■ **EXPLORE THE MATERIAL**:
A – Using the text on primary hepatic carcinoid tumors, decide whether each statement agrees with it: (i) Before this case, carcinoid syndrome in primary hepatic carcinoid tumors had 3 reported cases. (ii) This case is the first in Nigeria. (iii) Carcinoid tumors are generally regarded as highly malignant. Answer yes or no for each and quote the words of the text that decide it.
B – Turn the paragraph of the text on primary hepatic carcinoid tumors that begins "Relatively long survival is a feature" into a short bulleted list that keeps its main facts.
C – Translate this sentence from the text on primary hepatic carcinoid tumors into Spanish: "Carcinoid tumors are generally regarded as tumors of borderline malignancy."

Primary hepatic carcinoid tumor is rare and still appears in literature as case reports. Carcinoid syndrome in primary hepatic carcinoid tumors is even rarer with only 3 reported cases [2, 10, 14]. This case is actually the 4th in literature and the first in Nigeria in spite of the high incidence and prevalence of this cancer in sub Saharan Africa.

Relatively long survival is a feature of carcinoid tumors and has been reported as better in primary hepatic carcinoids [15]. Cells undergoing neoplastic transformation may acquire new humoral synthetic pathways, especially the capacity to synthesize protein hormone. It is believed that production of hormones by non-endocrine tumours may be the result of genetic derepression during neoplastic transformation which then permits synthesis of substances not characteristic of the normal and/or differentiated cells of that organ [10]. The alternative explanation is that a mutational change in the neoplastic cell may result in acquisition of enzymes which would then complete a previously absent biochemical pathway. It does appear that when carcinoid tumors occur in non endocrine organs such as the liver, they acquire the phenotype of carcinoid tumors rather than that of the non endocrine organ and that may explain the relatively long survival. Carcinoid tumors are generally regarded as tumors of borderline malignancy. This knowledge may have therapeutic implication in the ongoing effort to discover effective therapy for cancers including HCC.

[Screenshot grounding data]
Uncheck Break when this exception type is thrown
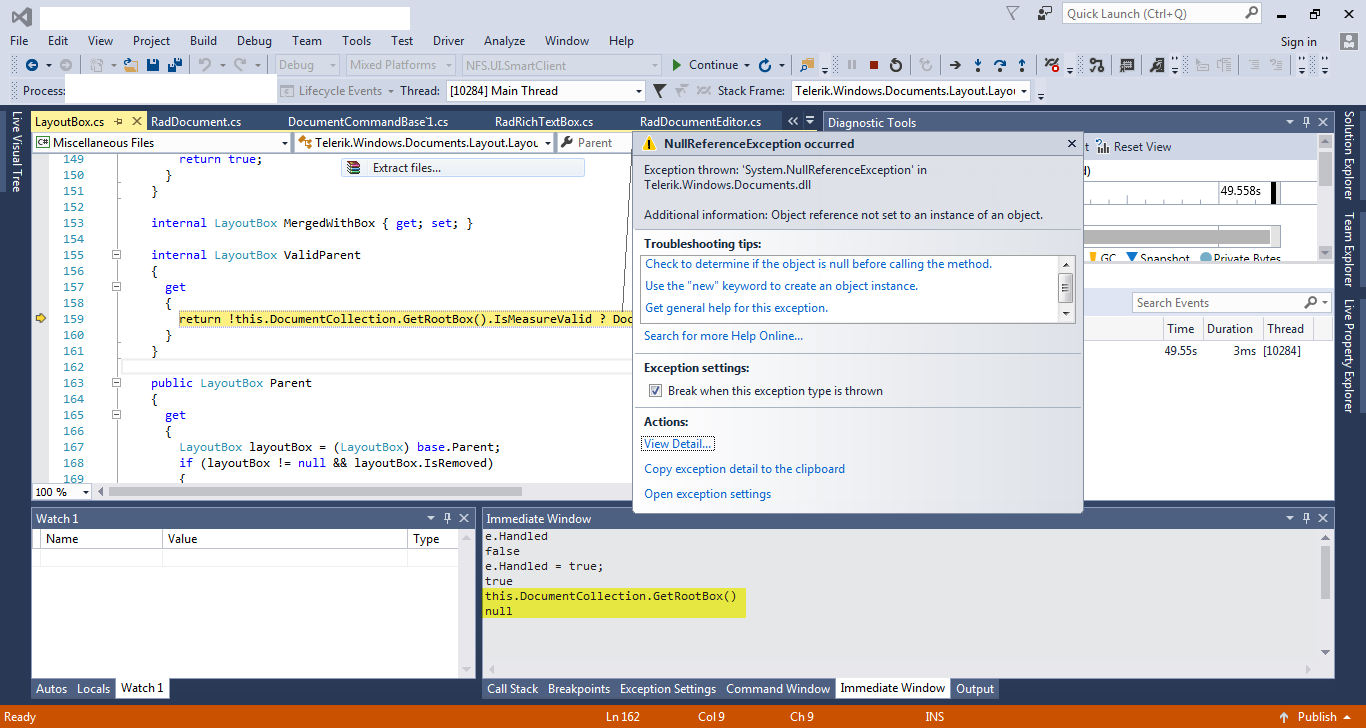Viewport: 1366px width, 728px height. (x=656, y=391)
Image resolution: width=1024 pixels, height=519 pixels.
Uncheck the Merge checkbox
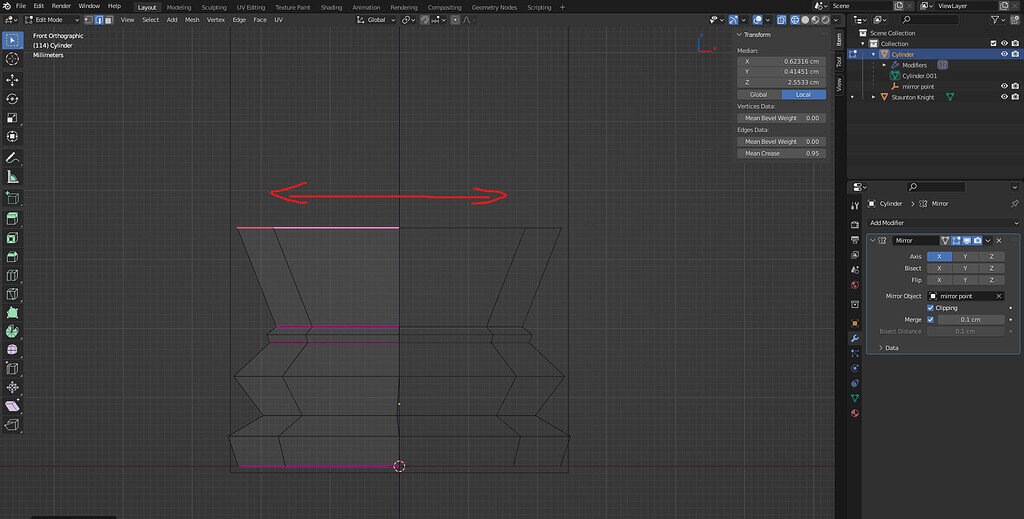pos(931,320)
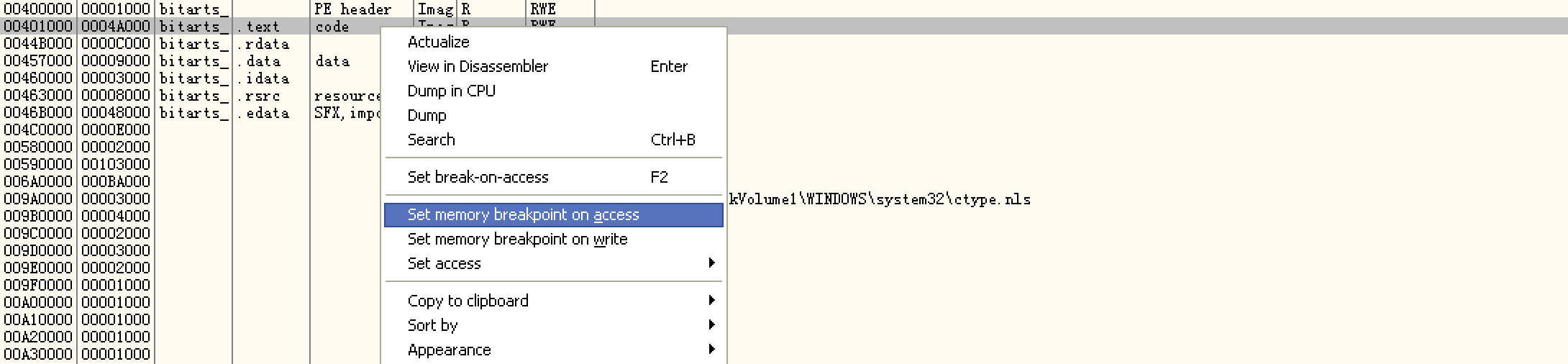
Task: Open the Appearance submenu
Action: (449, 350)
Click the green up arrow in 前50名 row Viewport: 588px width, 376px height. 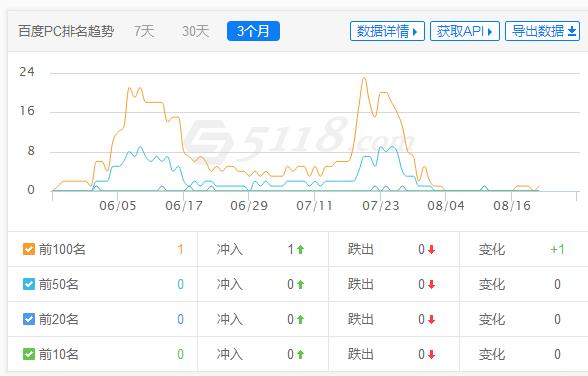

■ **ACTIVITY ANSWERS**:
A –
(i) Yes: "Carcinoid syndrome in primary hepatic carcinoid tumors is even rarer with only 3 reported cases"
(ii) Yes: "This case is actually the 4th in literature and the first in Nigeria"
(iii) No: "Carcinoid tumors are generally regarded as tumors of borderline malignancy."

B –
- Carcinoid tumors tend to have relatively long survival, reported as better in primary hepatic carcinoids.
- Cells undergoing neoplastic transformation may gain new humoral synthetic pathways, especially the ability to make protein hormones.
- One explanation is genetic derepression during neoplastic transformation, which allows synthesis of substances not typical of the organ's normal cells.
- Another explanation is a mutation that gives the cell enzymes completing a previously absent biochemical pathway.
- In non-endocrine organs such as the liver, carcinoid tumors appear to take on the carcinoid phenotype rather than that of the organ, which may explain the longer survival.
- Carcinoid tumors are generally seen as of borderline malignancy.
- This may have therapeutic implications for finding effective cancer treatments, including for HCC.

C – Los tumores carcinoides se consideran generalmente tumores de malignidad limítrofe.